Brazil and Russia are expected to see moderating growth in 2019 but a rebound in 2020, show Bloomberg estimates.

The growth slowdown in India is sharp, said Sonal Varma, chief economist for India and Asia ex-Japan at Nomura. “For a relatively less open economy, India has seen a sharp growth slowdown. While weak global demand has, of course, also had an adverse impact, we believe that the shadow banking crisis is responsible for the larger than expected slowdown in India,” Varma told BloombergQuint.

India has failed to buck the global slowdown trend even though it is primarily a domestic demand led economy, said Priyanka Kishore, head of India and South East Asia economics at Oxford Economics.

Homegrown problems, such as continued financial sector stresses, have had an outsized impact on the internal drivers of growth - consumption and investment, at a time when the external environment has turned particularly challenging. Worryingly, high frequency data has yet to signal a convincing bottoming out of growth, despite the substantial monetary policy stimulus already in place.
Priyanka Kishore, Head - India and South East Asia Economics, Oxford Economics

Marie Diron, managing director-sovereign risk at Moody’s, told BloombergQuint that even the 5.8 percent GDP growth expected by the ratings agency for India in 2019-20 is high when compared to global standards.
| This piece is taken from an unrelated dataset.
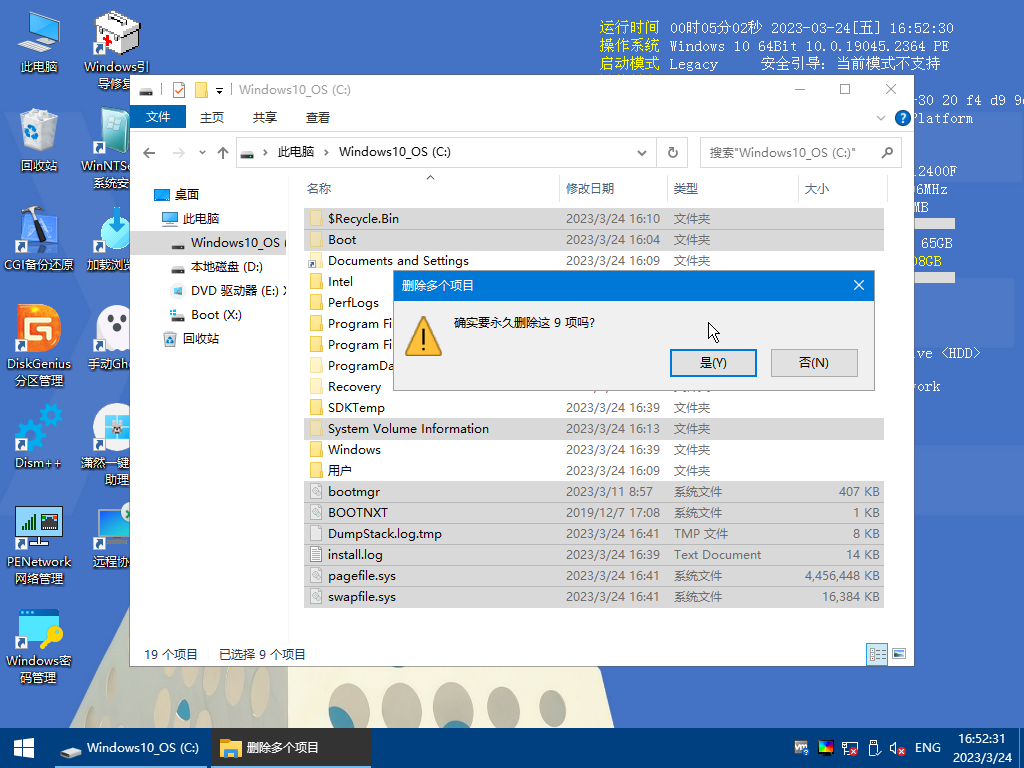
Task: Open the address bar history dropdown
Action: (642, 152)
The slowdown has been more marked in India compared to other emerging markets, at least in Asia, said Diron. “But it is, in the case of India, a slowdown from higher levels. Even 5.8 percent is a very fast pace of growth, fueled by steady population growth and still rising incomes,” she added. According to Diron, the sources of slowdown in India are more domestic compared to other Asian emerging economies where the weakness is linked to global trade tensions and exports.
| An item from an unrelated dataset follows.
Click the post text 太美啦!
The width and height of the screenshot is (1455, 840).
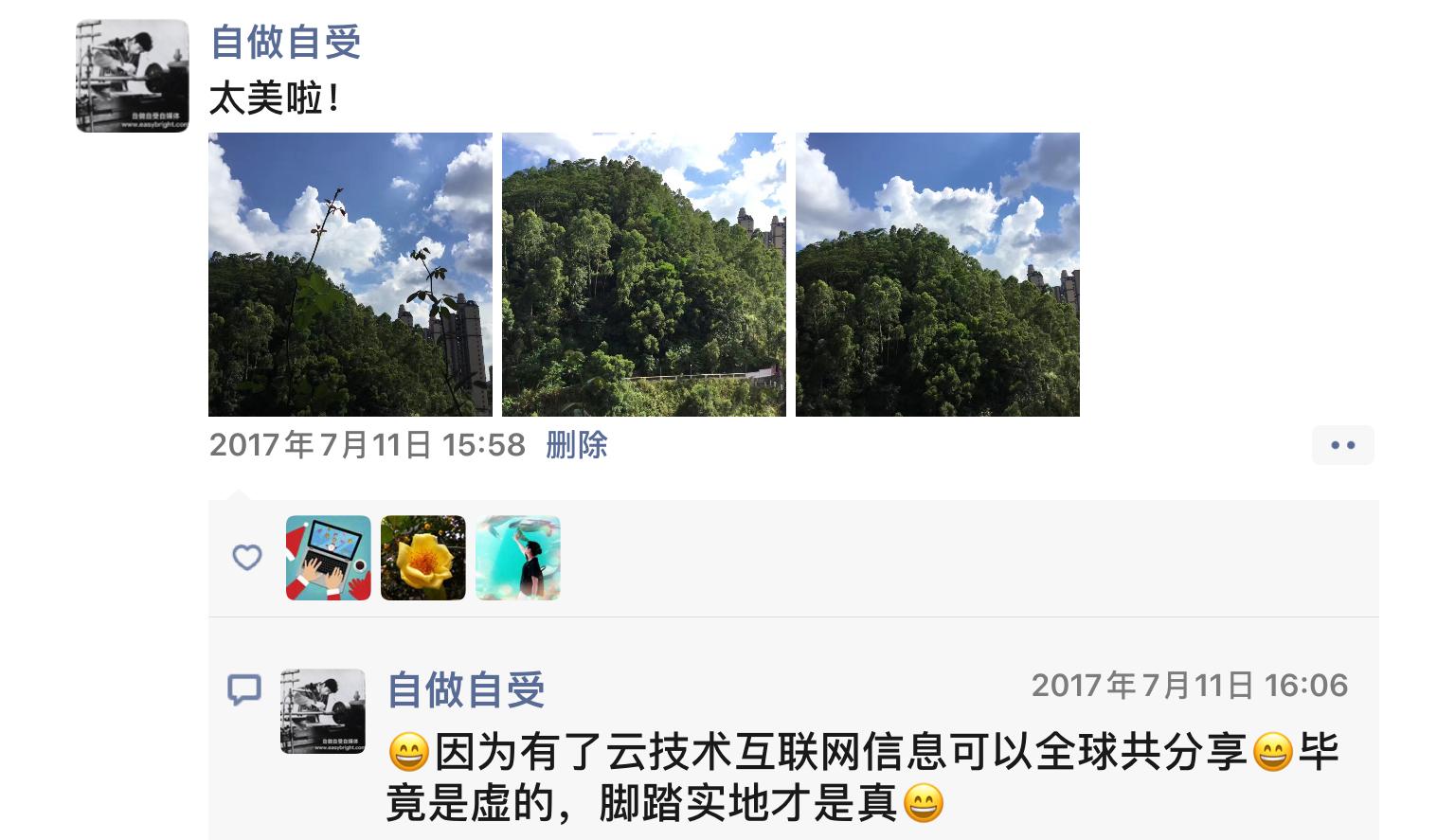(275, 98)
Inflation, Current Account Deficit In Check

While growth has weakened, India’s performance on inflation and current account deficit has been steady.

After years of high inflation, India has seen price pressures moderate. For the second year running, inflation is seen remaining within the flexible inflation target of 4 (+/- 2) percent.

India’s inflation rate is now the second lowest among BRICS economies after China.

Subdued final demand and muted inflation have permitted accommodative monetary policy in most emerging markets, including India. India’s Monetary Policy Committee has been able to pare rates even amidst a reversal in food prices as CPI inflation in India has remained below the target of 4 percent.

While inflation in India is lower than in Brazil, Russia and South Africa, price pressures in these other economies are also modest, allowing for monetary policy easing.

India’s current account deficit also remains within comfortable limits, although the gap is the second widest among the BRICS economies.

Of the BRICS economies, China and Russia run current account surpluses.

South Africa has the widest current account at 4 percent of GDP.

India’s current account deficit stood at 2 percent of GDP in the April-June 2019 quarter. For Brazil, the gap stood at 1.48 percent of GDP.